Ocean Acidification

Anticipated future increases in CO2 levels are predicted to have a diverse array of lethal and non-lethal effects on the marine ecosystem. While there has been extensive research on the physiological impacts of ocean acidification on marine species, our understanding of how increasing levels of carbon dioxide affect the shedding and decay of environmental DNA and RNA (eDNA/ eRNA) in marine habitats is limited. This may impede the effective adoption of environmental nucleic acid–based molecular tools for monitoring marine biodiversity and detecting rare or invasive species. In the present study, we conducted mesocosm experiments to determine the shedding and decay rate constants of eDNA and eRNA in M. gigas (Magallana [Crassostrea] gigas) using mitochondrially encoded tRNA leucine 1 (mt-tl1) marker at various partial pressures of CO2 in seawater.

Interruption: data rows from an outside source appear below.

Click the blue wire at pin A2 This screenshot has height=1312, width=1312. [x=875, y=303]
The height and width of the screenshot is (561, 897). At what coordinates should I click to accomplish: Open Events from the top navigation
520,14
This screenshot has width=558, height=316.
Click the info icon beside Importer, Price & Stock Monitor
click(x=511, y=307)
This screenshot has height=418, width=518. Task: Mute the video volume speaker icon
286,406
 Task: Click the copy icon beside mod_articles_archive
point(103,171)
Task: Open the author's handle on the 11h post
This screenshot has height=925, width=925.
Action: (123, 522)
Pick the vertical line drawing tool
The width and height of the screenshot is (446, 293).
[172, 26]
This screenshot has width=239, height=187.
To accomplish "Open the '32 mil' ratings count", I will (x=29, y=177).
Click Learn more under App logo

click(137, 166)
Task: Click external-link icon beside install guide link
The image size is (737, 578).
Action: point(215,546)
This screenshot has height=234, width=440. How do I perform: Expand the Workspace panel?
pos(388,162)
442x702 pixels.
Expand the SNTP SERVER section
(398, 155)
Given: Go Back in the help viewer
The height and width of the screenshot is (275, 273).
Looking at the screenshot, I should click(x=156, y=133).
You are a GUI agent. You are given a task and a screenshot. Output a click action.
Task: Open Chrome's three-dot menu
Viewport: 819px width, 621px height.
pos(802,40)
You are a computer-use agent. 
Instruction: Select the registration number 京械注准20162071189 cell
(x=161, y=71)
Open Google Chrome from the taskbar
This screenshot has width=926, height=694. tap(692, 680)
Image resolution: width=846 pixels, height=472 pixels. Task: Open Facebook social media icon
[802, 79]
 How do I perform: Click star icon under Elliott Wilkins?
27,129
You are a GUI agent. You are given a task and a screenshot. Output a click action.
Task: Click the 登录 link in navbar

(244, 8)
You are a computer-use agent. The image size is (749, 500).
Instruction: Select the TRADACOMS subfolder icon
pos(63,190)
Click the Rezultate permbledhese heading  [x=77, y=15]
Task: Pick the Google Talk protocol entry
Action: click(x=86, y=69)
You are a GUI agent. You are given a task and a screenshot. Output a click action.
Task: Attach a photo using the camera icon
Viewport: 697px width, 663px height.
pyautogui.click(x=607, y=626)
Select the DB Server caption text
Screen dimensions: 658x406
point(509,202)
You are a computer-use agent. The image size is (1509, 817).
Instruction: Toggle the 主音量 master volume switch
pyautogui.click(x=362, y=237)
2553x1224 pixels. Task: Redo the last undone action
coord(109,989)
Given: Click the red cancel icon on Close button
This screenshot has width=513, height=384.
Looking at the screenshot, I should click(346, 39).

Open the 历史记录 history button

To our knowledge, this is the first study manipulating seawater pH using CO2. We developed a sensitive and specific quantitative PCR-based assay to detect M. gigas eDNA and eRNA. Higher CO2 levels increased shedding rates, indicating greater organism stress and biological effects on oysters. Additionally, increased CO2 accelerates DNA and RNA decay, suggesting that ocean acidification may impact the reliability of eDNA-based biodiversity monitoring. Furthermore, eRNA displayed lower steady-state concentrations and a shorter persistence time in comparison to eDNA, as is consistent with known biochemical properties of the molecules. These findings are presented in the context of previous work that adjusted pH through acid–base adjustment and temperature and highlight the importance of considering ocean acidification caused by differing CO2 levels when using molecular tools for marine conservation and fisheries management.

Lopez M. L. D., Rolheiser K. C., Etzkorn J., Imbery J. J., Lemay M. A., Gimenez I. & Helbing C. C., 2025. Impact of CO2-induced aquatic acidification on environmental DNA and RNA shedding and persistence. Environmental DNA 7(4): e70158. doi: 10.1002/edn3.70158. Article.